First of all I hope you’re doing well, and thanks a lot for sharing so much valuable info!

I have a couple of questions:

  1. Do you still use the dark stuff behind the eyelids as a method to access the jhanas? Is the technique basically to stare at the darkness as if it were a kasina?

I’ve been meditating for many years using the breath, and it’s only with great effort that I’m able to get into soft jhanas (and mostly only up to the 3rd usually). 90% of the time I get very, very relaxed watching the breath and this leads to dullness after an hour or so.

  1. How easy is it to master the hard jhanas using the dark stuff behind the eyelids as a meditation object vs the breath?

I’m starting to believe the breath might not be the best object of meditation for me. I’m normally very relaxed when I meditate and the breath just fails to get my concentration going. It puts me to sleep because it’s very soothing and hypnotic. I have no trouble staying with any object of meditation. No trouble at all relaxing naturally. No trouble with wandering mind, my mind is very calm. However my main difficulties are generating energy and not falling into dullness after 1-2 hrs. Anyway, I’m interested in what your thoughts are.

All the best,

Charles

Firstly, I believe all concentration meditation is a hybrid breath meditation. So, whatever your object is, in order to stabilize it you have to stabilize the breath into coherent patterns. Attention and the breath are firmly interlinked and interdependent. When using visual objects, the breath must be stabilized into a coherent rhythm which is then linked mentally to the image (your object). If you do kasina meditation, you will find that at certain stages the object moves in phase with the breath, basically proving what I’ve just said to be true.

In order to use the dark stuff behind your eyelids as a genuine object, you cannot just stare at it diffusely. This will lead directly into the kind of pseudo-sleep patterns you are experiencing (and I will talk about the problems with relaxation and hypnagogia in meditation shortly). Instead, you have to choose a circular surface area within the dark stuff behind your eyelids and draw a mental boundary around it. You then use your concentration muscle to force awareness to remain only within that circle (and this is a lot harder than it sounds, which is the whole point of concentration meditation — it is something out of the ordinary you are doing, which is difficult to achieve).

The breath will begin to be controlled in phase with the attention you bring to that circle. So, you might find that attention remains within that circle if you make the in- and out-breath flow into one another continuously and rhythmically (and this same pattern will show itself in any successful concentration meditation).

The concentration muscle in an action of the forebrain against the back brains. You will find thoughts trying to enter that circle as energy patterns (which is what thoughts are before they become differentiated into verbal chatter and imagery).

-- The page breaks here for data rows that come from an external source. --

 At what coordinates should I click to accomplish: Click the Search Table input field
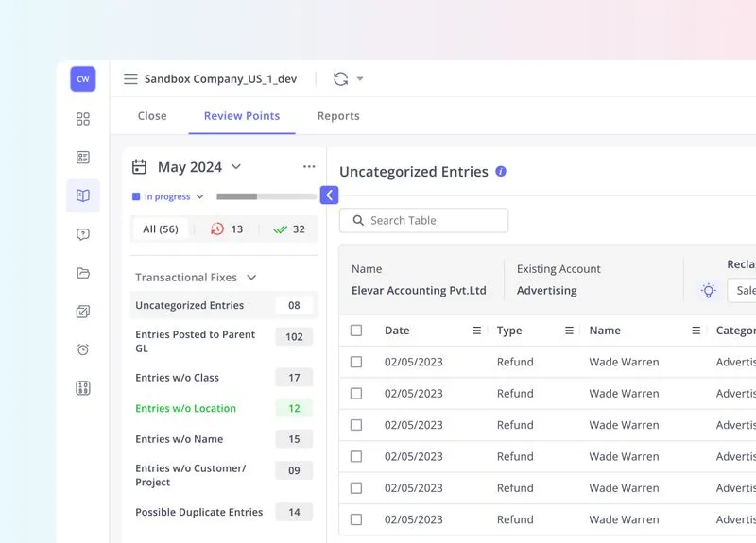pyautogui.click(x=424, y=220)
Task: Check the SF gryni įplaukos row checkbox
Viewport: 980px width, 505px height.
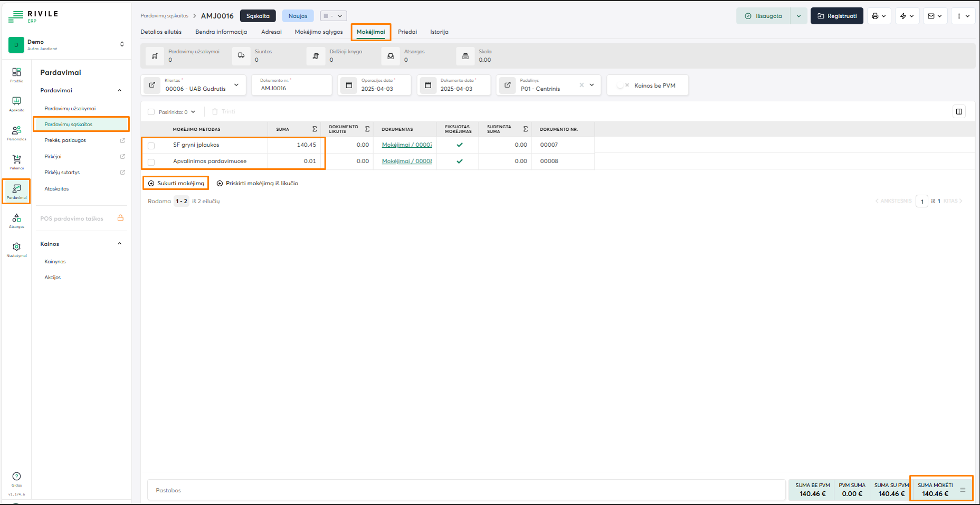Action: [151, 146]
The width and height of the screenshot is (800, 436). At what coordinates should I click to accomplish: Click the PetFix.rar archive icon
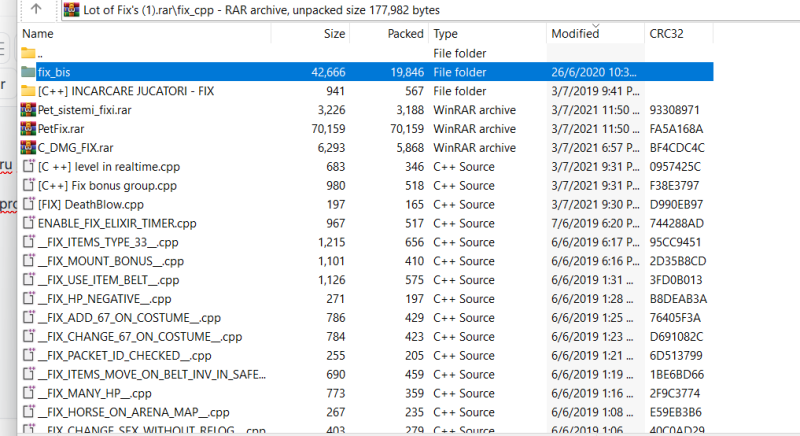click(28, 129)
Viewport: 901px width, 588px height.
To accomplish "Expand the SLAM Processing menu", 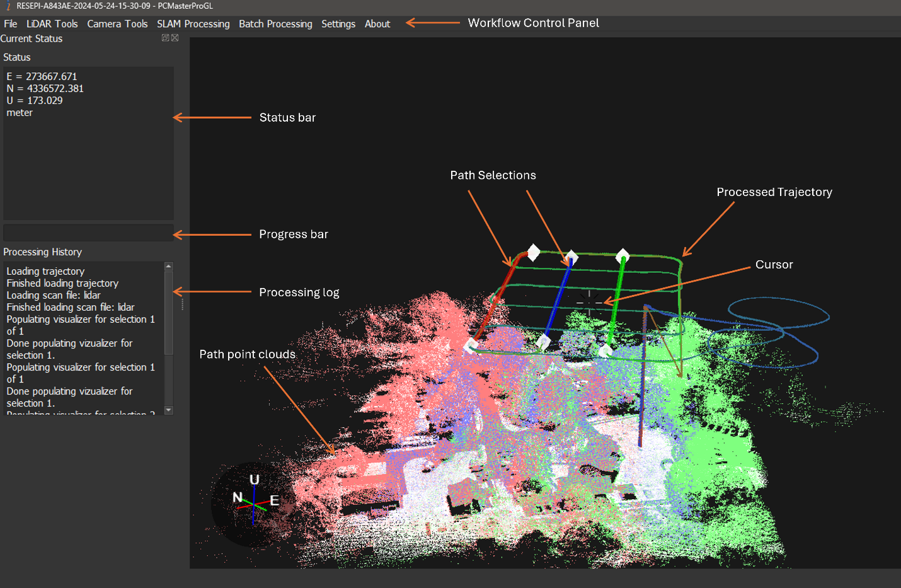I will 193,24.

The concentration muscle is that part of your awareness you use to repel those energy patterns back as soon as you detect them incoming, thus driving them away before they become thoughts. That’s right — you must intercept thoughts before they become thoughts, and this is achieved via mindfulness of energy patterns attempting to arise at the periphery of the object which are attempting to enter awareness. You will find that your breath automatically modulates during this “push back”, and that the more coherent your breath flow, the fewer thoughts will actually arise.

All these systems must be trained together. This is why concentration is so difficult. It is never a case of, “Just do this.” It is a completely active process requiring total dedication. Mindfulness must be maintained simultaneously of:

  1. The breath and the breathing pattern that best creates concentration, and endeavouring to create these smooth and coherent in-/out-flows.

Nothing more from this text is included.